The first time I noted this baby monarch, he was busily reshaping the milkweed leaf he was on...but overall he hadn't affected the plant's appearance.
The next time I saw him, the poor milkweed plant he was living on looked terrible. There was frass (read "caterpillar poop") piled up in the axils of the leaves, while the leaves themselves looked torn and ragged. In a manicured garden, the tendency would be to cut this eyesore back so that it would regrow, looking all nice and pretty...and sterile again.
The next time I walked by, the caterpillar wasn't to be found anywhere. Presumably he'd wandered off to pupate...and a new monarch was forming to join the southward migration this fall.
How many caterpillars (read "baby butterflies and moths") get killed just so that we can keep the foliage in our gardens foliage looking "perfect"? We might be aware enough to notice monarch caterpillars on our butterfly milkweed and let it be, but do we purposely add other, less showy, milkweeds to our planting beds? How about leaving the checkerspot butterfly caterpillars on this young Echinacea? or the variegated fritillary caterpillar on this pansy? Since I almost succumbed to the temptation to spray and/or pick off and drown both, I have to assume that many gardeners would have felt obliged to pull out the big guns for the "health" of their gardens. Without any intervention on my part, though, both plants went on to put out new leaves and look marvelous, their ugly time resulting in"flying flowers" that helped in pollination and that provided food for other species.
I have to believe that, if there is a Supreme Being who created the world and all that's in it (including humans), this Supreme Being is much more pleased with us when we learn to live in harmony with the other inhabitants of this splendid world. I certainly know that I'm happier and more at peace, even if my garden wouldn't always win the "Prettiest Garden on the Block" award.
I always appreciate your photography! I was not aware those were monarch caterpillars until I saw them in your pictures. I'm going scouting on our pasture tonight! I agree we get too hung up on over-grooming. Last summer for our garden we actually used some plants as decoys or for sacrifice, moving insects to them from our treasured tomatoes, etc. (I'm not sure that's good stewardship, however, for it seemed to just give the more devilish squash bugs and such a nice staging ground.) Regardless, I detest pesticide!
ReplyDeleteSure glad to have your posts repopulating your blog.
Thanks for your kind comments!
ReplyDeleteYou were practicing the classic "trap crop" form of organic gardening. I'm not as good about doing that as I should be - I have more of a tendency to let things be until and unless they become a big problem, then either squash the offenders or handpick them off and drown them in a jar of soapy water.

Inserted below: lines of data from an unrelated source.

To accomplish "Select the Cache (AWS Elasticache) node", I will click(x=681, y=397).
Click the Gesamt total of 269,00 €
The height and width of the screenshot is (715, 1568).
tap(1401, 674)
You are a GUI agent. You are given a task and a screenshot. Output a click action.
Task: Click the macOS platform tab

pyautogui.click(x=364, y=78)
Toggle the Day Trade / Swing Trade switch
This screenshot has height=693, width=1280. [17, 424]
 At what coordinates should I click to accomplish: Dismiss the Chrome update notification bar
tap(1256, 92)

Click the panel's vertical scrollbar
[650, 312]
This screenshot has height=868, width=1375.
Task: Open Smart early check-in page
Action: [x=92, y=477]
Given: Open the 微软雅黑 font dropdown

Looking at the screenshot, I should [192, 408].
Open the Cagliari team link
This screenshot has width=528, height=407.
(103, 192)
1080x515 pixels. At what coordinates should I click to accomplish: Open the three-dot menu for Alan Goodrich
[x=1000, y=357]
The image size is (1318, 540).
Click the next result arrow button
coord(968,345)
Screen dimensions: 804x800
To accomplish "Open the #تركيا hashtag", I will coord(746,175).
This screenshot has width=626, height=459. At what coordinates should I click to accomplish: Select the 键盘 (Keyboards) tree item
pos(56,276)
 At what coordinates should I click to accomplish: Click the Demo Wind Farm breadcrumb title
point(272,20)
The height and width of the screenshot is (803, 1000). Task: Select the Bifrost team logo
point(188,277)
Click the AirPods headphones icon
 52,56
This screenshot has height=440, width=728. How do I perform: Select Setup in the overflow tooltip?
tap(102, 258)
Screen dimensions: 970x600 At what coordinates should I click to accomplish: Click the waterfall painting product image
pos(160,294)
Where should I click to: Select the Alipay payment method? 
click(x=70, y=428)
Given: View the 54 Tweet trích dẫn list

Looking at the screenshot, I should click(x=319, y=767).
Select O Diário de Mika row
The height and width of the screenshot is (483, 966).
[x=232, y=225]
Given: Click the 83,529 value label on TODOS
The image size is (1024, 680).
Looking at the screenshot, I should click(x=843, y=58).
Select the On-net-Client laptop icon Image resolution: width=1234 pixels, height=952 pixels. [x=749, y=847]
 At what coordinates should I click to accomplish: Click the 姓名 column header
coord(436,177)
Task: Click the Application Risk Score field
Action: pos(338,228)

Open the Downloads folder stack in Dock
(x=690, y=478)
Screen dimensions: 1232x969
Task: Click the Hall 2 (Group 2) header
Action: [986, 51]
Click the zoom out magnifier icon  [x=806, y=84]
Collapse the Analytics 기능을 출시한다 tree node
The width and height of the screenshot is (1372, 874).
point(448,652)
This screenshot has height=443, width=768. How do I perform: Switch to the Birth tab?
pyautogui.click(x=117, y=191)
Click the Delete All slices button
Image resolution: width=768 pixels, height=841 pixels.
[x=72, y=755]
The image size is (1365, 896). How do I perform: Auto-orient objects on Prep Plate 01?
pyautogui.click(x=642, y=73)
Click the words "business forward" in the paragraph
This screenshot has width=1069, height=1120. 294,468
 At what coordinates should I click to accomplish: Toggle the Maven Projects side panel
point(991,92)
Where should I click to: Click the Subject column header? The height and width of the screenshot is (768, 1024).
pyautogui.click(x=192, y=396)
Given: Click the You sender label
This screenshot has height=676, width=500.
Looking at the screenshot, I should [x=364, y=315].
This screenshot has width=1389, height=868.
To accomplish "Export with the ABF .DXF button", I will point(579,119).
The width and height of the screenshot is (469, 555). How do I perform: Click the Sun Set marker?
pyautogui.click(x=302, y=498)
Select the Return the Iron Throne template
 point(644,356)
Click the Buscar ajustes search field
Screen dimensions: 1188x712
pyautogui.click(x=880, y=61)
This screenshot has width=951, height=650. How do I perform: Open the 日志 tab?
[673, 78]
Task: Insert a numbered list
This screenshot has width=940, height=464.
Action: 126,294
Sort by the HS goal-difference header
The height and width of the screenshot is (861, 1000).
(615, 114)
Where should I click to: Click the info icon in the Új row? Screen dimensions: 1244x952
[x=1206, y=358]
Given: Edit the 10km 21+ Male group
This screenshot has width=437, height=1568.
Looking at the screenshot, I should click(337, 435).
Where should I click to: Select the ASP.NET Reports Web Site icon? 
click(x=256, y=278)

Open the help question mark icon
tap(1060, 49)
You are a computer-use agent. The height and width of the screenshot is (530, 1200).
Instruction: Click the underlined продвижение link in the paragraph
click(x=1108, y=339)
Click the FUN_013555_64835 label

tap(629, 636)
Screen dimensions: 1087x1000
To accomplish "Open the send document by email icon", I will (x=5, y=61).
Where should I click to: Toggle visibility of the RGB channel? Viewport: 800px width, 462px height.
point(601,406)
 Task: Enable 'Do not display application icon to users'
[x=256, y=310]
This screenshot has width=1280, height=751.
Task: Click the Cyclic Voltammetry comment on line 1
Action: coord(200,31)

Squash bugs are tough. I never let them be for even the shortest time, if I can help it. I examine the back side of my squash leaves for the eggs and tear those out to throw in my soapy water. A few tears don't seem to hurt the squash leaves at all. The nymphs that I find, if any eggs actually escape me (which of course they do), I squash by hand. The adults also get the soapy water treatment.
I've learned, too, that if I plant squash later than "normal" (say, about July 1st), I still get a good crop and hardly ever see any squash bugs.
I, too, detest pesticides. I'd rather quit growing something than spray it with anything stronger than soapy water. And, really, once the predator levels build up in my gardens, I have little trouble with most leaf-eating insects. They are there and they do a bit of damage, but not an unbearable amount.